Items from a data source
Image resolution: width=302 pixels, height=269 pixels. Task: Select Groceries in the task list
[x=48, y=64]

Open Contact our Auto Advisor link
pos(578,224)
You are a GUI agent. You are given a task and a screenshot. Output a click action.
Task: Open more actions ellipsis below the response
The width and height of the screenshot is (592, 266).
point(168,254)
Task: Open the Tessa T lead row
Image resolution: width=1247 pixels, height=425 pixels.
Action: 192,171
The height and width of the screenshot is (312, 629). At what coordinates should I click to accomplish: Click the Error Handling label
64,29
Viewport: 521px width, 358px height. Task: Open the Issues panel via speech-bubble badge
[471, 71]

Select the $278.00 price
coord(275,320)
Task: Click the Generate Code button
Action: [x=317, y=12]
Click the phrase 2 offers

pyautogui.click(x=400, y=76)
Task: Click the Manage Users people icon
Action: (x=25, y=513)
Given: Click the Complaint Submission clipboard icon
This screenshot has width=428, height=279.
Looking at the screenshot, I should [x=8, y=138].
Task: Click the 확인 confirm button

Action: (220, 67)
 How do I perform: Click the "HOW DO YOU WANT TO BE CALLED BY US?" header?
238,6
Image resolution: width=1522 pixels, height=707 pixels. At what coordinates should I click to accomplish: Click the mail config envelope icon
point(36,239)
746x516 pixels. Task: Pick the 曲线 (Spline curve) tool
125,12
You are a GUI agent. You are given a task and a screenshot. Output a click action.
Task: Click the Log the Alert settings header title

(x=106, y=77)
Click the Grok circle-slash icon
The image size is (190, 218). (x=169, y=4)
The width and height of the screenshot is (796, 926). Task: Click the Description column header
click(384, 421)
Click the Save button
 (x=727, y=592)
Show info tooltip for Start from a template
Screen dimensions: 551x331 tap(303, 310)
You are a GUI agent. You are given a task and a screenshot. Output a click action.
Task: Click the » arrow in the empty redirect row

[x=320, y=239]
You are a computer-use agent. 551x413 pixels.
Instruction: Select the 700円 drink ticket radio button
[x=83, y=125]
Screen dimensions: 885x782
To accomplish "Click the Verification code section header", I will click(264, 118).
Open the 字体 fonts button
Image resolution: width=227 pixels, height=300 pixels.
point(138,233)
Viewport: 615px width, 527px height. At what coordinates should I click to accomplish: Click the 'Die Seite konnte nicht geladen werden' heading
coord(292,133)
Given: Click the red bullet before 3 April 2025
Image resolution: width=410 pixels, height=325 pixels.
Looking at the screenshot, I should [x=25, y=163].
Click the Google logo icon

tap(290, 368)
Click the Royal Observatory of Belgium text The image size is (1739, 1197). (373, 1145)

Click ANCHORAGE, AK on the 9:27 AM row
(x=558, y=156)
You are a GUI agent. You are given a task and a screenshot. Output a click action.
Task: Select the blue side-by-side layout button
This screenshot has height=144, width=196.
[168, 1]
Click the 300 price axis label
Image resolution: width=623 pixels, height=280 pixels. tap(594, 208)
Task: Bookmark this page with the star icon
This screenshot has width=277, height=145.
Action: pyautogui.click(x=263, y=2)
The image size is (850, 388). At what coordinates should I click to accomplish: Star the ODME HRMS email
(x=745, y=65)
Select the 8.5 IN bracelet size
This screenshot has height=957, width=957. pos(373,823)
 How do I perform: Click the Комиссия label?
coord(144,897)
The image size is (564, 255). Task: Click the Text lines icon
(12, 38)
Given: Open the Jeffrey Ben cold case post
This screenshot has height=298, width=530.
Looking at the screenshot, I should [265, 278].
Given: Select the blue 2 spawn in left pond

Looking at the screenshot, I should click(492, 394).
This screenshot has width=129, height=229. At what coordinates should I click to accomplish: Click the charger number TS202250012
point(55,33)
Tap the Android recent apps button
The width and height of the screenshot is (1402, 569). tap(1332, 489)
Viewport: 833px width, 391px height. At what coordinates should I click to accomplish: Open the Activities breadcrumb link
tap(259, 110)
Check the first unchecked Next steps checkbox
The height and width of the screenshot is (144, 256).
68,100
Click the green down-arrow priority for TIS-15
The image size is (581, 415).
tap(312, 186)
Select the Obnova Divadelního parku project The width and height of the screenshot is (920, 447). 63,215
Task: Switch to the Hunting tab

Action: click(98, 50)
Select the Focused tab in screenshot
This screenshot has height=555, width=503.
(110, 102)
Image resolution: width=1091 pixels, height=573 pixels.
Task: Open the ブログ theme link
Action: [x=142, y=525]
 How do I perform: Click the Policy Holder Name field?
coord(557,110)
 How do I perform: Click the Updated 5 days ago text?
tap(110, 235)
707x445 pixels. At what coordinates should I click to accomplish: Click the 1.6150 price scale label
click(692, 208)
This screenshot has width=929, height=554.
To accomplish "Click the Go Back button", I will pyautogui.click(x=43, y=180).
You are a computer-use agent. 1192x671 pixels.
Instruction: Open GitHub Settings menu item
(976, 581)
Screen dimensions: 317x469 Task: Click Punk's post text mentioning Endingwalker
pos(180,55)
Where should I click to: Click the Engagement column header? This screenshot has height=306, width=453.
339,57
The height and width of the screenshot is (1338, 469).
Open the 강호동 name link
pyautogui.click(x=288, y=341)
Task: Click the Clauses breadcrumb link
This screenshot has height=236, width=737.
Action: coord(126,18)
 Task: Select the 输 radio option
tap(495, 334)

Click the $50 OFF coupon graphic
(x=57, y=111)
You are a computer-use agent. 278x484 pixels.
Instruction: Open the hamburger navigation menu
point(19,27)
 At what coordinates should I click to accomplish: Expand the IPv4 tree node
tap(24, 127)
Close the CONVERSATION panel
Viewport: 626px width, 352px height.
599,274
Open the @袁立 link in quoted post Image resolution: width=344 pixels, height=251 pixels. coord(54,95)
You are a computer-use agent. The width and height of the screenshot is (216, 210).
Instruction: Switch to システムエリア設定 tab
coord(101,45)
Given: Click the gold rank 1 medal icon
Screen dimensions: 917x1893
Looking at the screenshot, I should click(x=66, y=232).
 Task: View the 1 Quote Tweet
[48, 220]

Exercise objective: For this exercise, repeat exactly the lines of the data above from the one with "The image size is (850, 388)." down to the one with "Task: Click the Clauses breadcrumb link", both end lines included.

Solution to the problem:
The image size is (850, 388). At what coordinates should I click to accomplish: Star the ODME HRMS email
(x=745, y=65)
Select the 8.5 IN bracelet size
This screenshot has height=957, width=957. pos(373,823)
 How do I perform: Click the Комиссия label?
coord(144,897)
The image size is (564, 255). Task: Click the Text lines icon
(12, 38)
Given: Open the Jeffrey Ben cold case post
This screenshot has height=298, width=530.
Looking at the screenshot, I should [265, 278].
Given: Select the blue 2 spawn in left pond

Looking at the screenshot, I should click(492, 394).
This screenshot has width=129, height=229. At what coordinates should I click to accomplish: Click the charger number TS202250012
point(55,33)
Tap the Android recent apps button
The width and height of the screenshot is (1402, 569). tap(1332, 489)
Viewport: 833px width, 391px height. At what coordinates should I click to accomplish: Open the Activities breadcrumb link
tap(259, 110)
Check the first unchecked Next steps checkbox
The height and width of the screenshot is (144, 256).
68,100
Click the green down-arrow priority for TIS-15
The image size is (581, 415).
tap(312, 186)
Select the Obnova Divadelního parku project The width and height of the screenshot is (920, 447). 63,215
Task: Switch to the Hunting tab

Action: click(98, 50)
Select the Focused tab in screenshot
This screenshot has height=555, width=503.
(110, 102)
Image resolution: width=1091 pixels, height=573 pixels.
Task: Open the ブログ theme link
Action: [x=142, y=525]
 How do I perform: Click the Policy Holder Name field?
coord(557,110)
 How do I perform: Click the Updated 5 days ago text?
tap(110, 235)
707x445 pixels. At what coordinates should I click to accomplish: Click the 1.6150 price scale label
click(692, 208)
This screenshot has width=929, height=554.
To accomplish "Click the Go Back button", I will pyautogui.click(x=43, y=180).
You are a computer-use agent. 1192x671 pixels.
Instruction: Open GitHub Settings menu item
(976, 581)
Screen dimensions: 317x469 Task: Click Punk's post text mentioning Endingwalker
pos(180,55)
Where should I click to: Click the Engagement column header? This screenshot has height=306, width=453.
339,57
The height and width of the screenshot is (1338, 469).
Open the 강호동 name link
pyautogui.click(x=288, y=341)
Task: Click the Clauses breadcrumb link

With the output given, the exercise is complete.